Landsat shows us the home planet, warts and all.
- By Linda Shiner
- Air & Space magazine, April 2013
(Page 4 of 4)
Some geologic structure is simply more comprehensible viewed from space than it is when you’re standing on top of it. John Spray, the director of the Planetary and Space Science Centre at Canada’s University of New Brunswick, is using the perspective offered by Landsat in a 10-year study of the Manicouagan impact crater in Quebec. “We’re a little bit like an ant walking on an elephant or a rhino,” he says. Though small by solar system standards—many impact craters on the moon and Mars dwarf it—Manicouagan is one of Earth’s largest; it hasn’t been deformed by erosion or squeezed by tectonics. “That huge crater was formed in seconds,” says Spray. “If you took the nuclear arsenal of the Soviet Union and the United States during the cold war and let them off in one place in one moment, it would not create as much energy as the energy that formed Manicouagan.
“What we think is totally weird is that the rocks at Manicouagan came up eight to 10 kilometers [five to six miles]—in a minute or two,” says Spray. The central uplift where those rocks now appear could have formed as the ground beneath the impact rebounded, he says , like a trampoline reacting to a jumper. He believes it was helped along by the almost simultaneous collapse inward of rocks and material around the sides of the excavated bowl. “We don’t really understand how rocks move that fast,” he says.
At the other end of the geologic time scale, the Brandberg Massif in central Namibia rose from the surrounding plain over a period of hundreds of thousands, if not millions, of years during Earth’s Cretaceous period, around 100 million years ago. Geologists call it a granite intrusion. It too is the result of almost unimaginable forces. The ancient surface bulged up because molten rock under pressure pushed through overlying layers into a zone of lower pressure. What drove that action was the movement of tectonic plates.
“Friction between two plates builds up a lot of heat that can’t be dissipated easily and actually gets hot enough to melt some of the overplate,” says USGS scientist Charles Trautwein, “and the melted rock comes up between structural cracks formed by the [movement of one plate beneath the other].” This particular intrusion covers 250 square miles and reaches almost 8,500 feet above the Namib Desert.
One of the things geologists look for in Landsat images are geometric shapes: circles and lines, which can indicate faults, or breaks in the crust. The ridges that ring the Brandberg Massif are an example of circular faults.
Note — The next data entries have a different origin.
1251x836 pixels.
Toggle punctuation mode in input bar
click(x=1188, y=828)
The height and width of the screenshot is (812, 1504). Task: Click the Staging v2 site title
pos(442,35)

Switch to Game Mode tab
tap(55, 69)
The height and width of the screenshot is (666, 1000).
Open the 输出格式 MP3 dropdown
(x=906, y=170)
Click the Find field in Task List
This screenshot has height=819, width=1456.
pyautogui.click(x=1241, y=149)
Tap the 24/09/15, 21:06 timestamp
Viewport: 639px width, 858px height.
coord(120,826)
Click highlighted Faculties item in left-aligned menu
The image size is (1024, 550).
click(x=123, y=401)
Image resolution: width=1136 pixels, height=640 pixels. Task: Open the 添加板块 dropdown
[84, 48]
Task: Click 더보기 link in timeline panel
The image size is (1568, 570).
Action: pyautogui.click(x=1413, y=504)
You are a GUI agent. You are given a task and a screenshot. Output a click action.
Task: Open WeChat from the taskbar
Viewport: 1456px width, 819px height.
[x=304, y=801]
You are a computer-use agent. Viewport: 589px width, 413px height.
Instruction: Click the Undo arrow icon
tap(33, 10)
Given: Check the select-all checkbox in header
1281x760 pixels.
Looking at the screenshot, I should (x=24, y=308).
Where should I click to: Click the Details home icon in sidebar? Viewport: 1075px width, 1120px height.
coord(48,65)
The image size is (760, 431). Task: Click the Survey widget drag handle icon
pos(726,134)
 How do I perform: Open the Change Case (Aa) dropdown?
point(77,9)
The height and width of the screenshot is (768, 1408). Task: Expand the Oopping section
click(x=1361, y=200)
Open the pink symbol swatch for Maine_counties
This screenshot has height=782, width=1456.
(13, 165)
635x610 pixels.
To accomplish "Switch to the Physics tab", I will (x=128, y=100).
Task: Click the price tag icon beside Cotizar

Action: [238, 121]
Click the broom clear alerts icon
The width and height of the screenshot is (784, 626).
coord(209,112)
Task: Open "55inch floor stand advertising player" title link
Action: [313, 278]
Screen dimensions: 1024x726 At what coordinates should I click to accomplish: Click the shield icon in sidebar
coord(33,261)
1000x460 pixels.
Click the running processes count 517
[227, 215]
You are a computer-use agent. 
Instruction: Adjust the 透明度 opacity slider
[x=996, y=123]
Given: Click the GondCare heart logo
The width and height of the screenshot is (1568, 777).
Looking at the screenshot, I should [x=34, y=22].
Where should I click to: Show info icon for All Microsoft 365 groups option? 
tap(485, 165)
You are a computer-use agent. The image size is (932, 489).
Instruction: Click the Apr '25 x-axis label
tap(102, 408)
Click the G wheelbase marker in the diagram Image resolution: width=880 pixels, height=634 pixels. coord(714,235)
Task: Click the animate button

Faults more often show up as straight lines; in either case, the scale may elude geologists working in the field. “It could continue on for maybe 10 or 20 kilometers,” says John Spray, “but when we’re down in the woods in that valley, we don’t know how big it is.” From space, scientists can see its full length and determine where to target ground studies.
One of Earth’s longest ancient fault lines stretches nearly 1,000 miles, from Flathead Lake, Montana, almost to the northern border of British Columbia in Canada. “The Rocky Mountain Trench gives us a picture of a historical event that started over 100 million years ago,” says Charles Trautwein. The first part of the action was the sliding of the Pacific tectonic plate. As it moved under the North American plate, it ruptured the overlying rocks. Over several ice ages, explains Trautwein, the repeated advance and retreat of glaciers scoured out canyons, scraping away structurally weakened rocks and forming the impressive Rocky Mountain Trench.
Linda Shiner is the editor of Air & Space.